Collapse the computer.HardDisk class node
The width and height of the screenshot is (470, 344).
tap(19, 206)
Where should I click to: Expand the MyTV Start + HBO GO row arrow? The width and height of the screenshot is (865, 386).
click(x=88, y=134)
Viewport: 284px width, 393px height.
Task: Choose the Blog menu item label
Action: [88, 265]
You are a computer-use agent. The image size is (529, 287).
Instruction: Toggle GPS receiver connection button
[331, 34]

...

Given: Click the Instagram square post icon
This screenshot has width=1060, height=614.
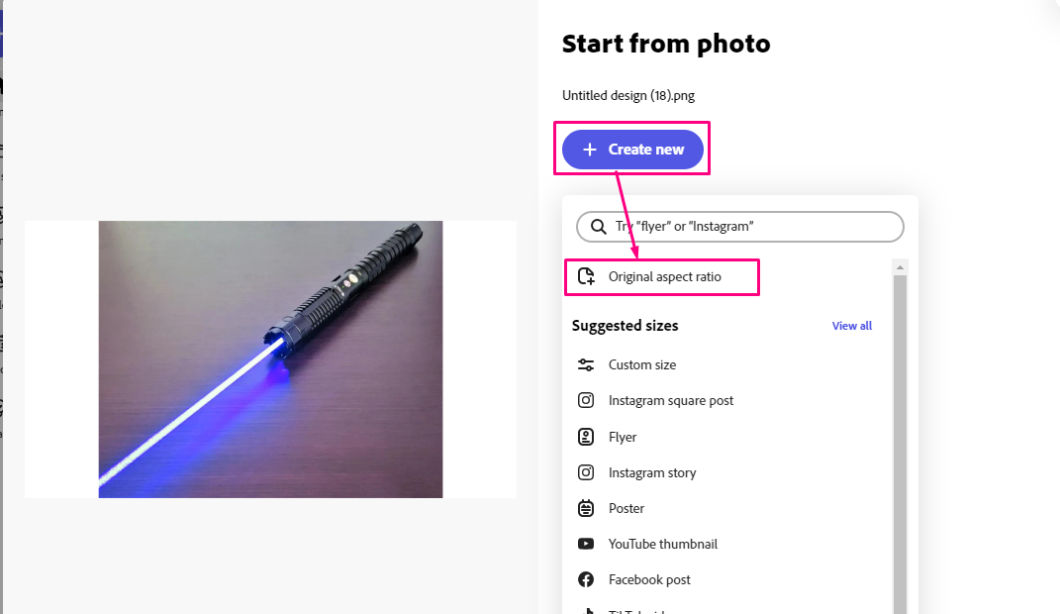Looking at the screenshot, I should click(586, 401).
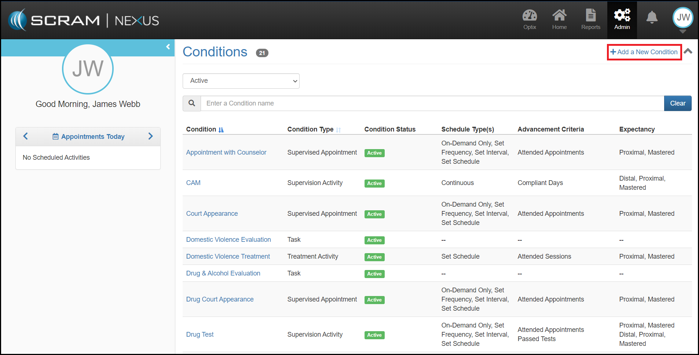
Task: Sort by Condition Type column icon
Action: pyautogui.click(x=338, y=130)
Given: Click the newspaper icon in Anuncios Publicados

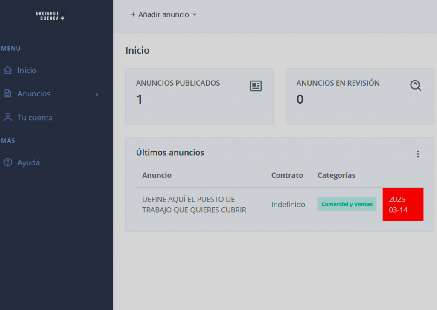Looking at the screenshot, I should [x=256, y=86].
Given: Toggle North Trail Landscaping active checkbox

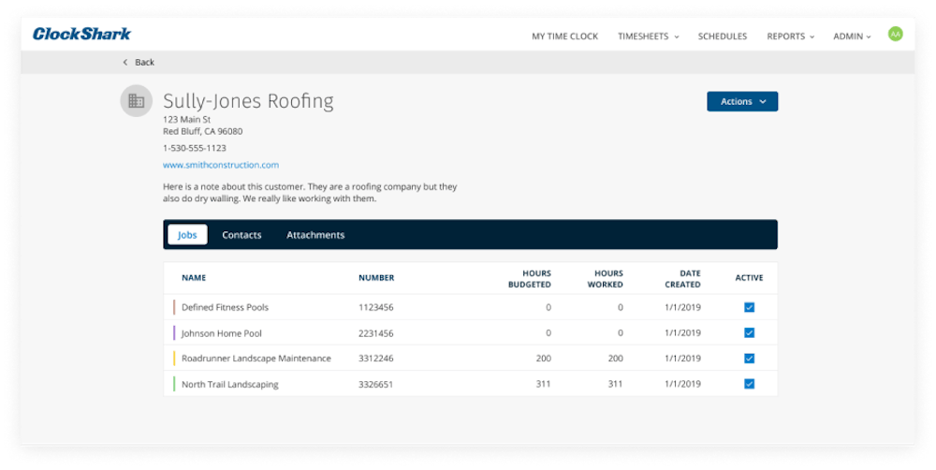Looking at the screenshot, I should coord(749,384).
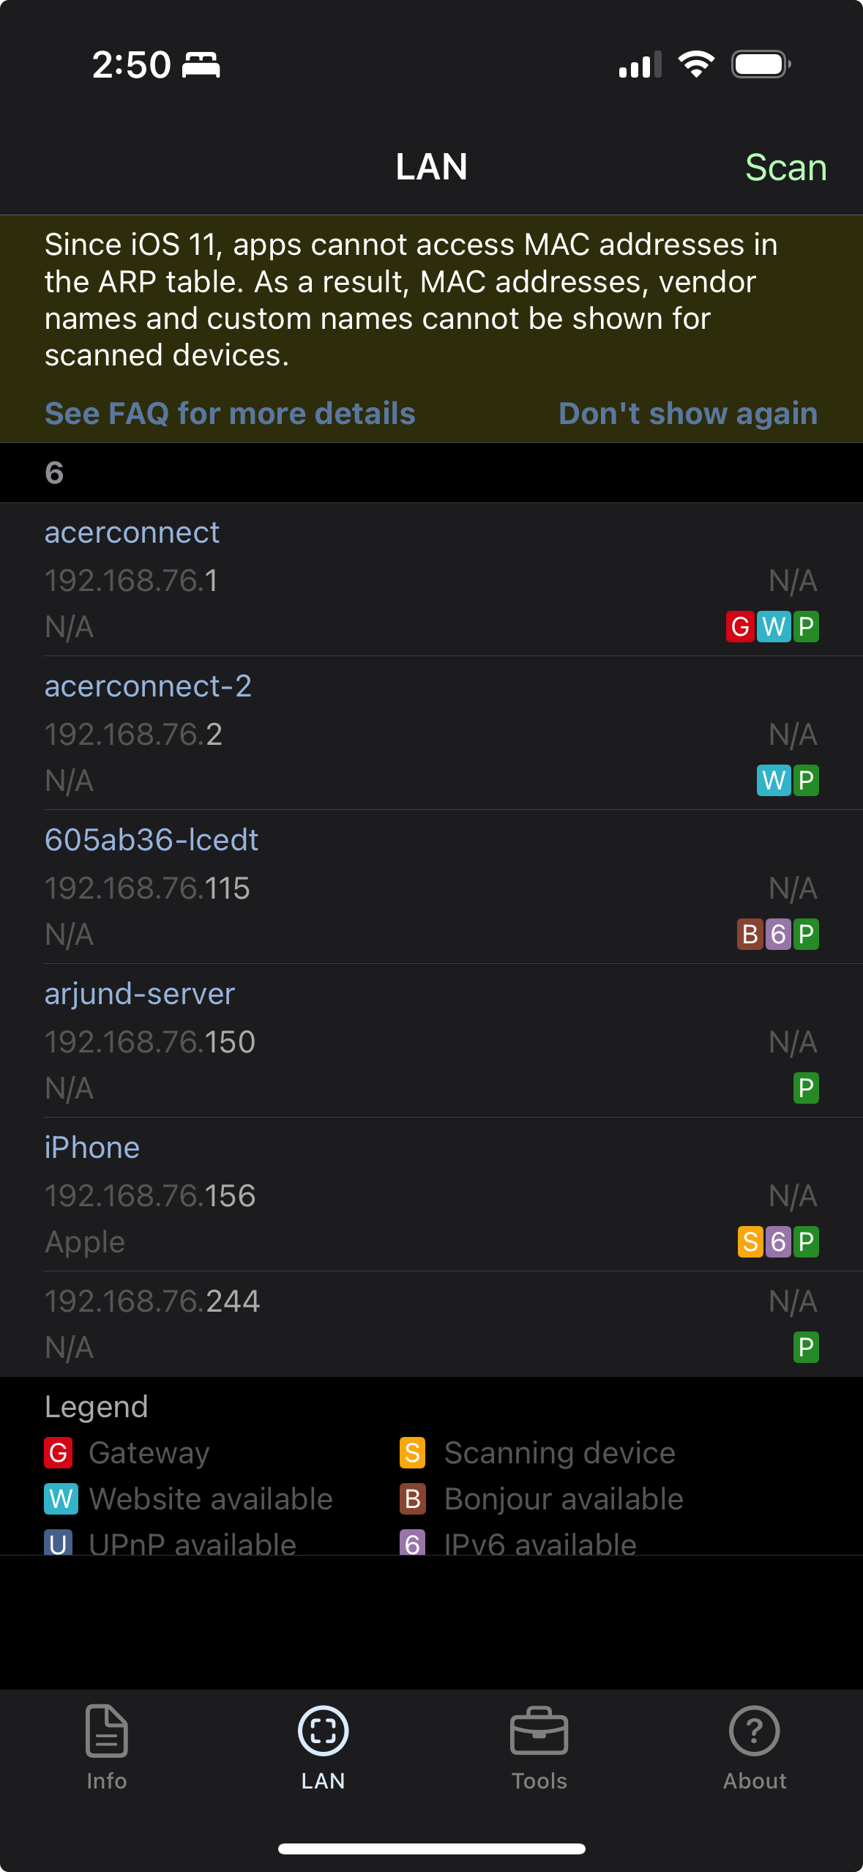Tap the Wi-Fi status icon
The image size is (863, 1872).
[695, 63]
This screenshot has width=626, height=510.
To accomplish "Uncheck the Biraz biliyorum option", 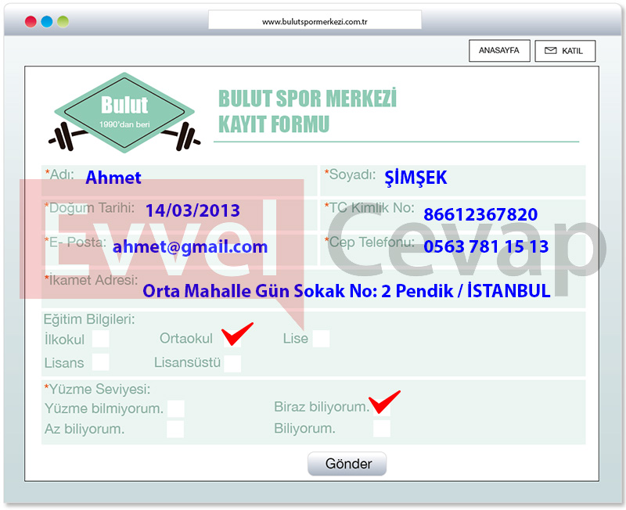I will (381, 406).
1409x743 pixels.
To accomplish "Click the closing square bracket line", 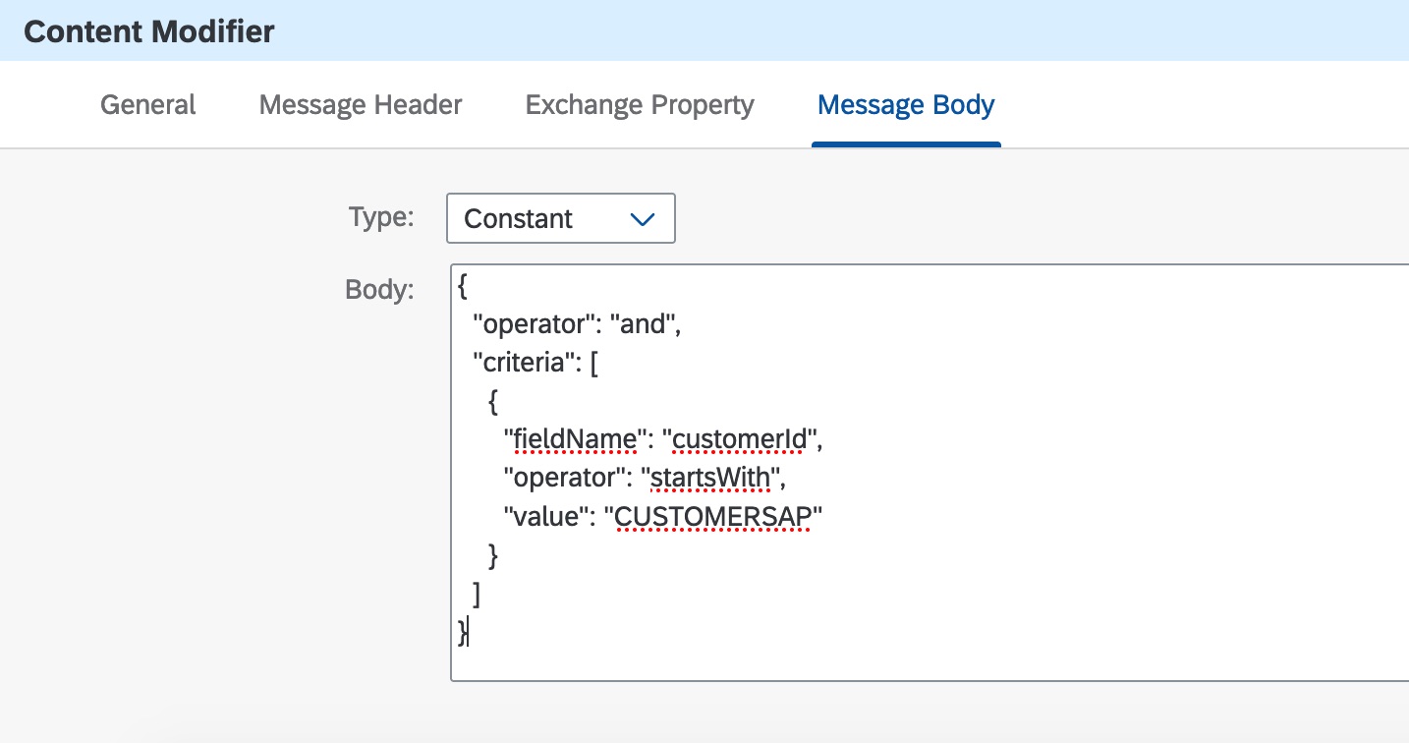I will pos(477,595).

WORK INSTRUCTION ▸ Pull every line containing the word "computer" out of the material.

EXERCISE SOLUTION ▸
Collapse the computer.HardDisk class node
You are a computer-use agent. The image size is (529, 287).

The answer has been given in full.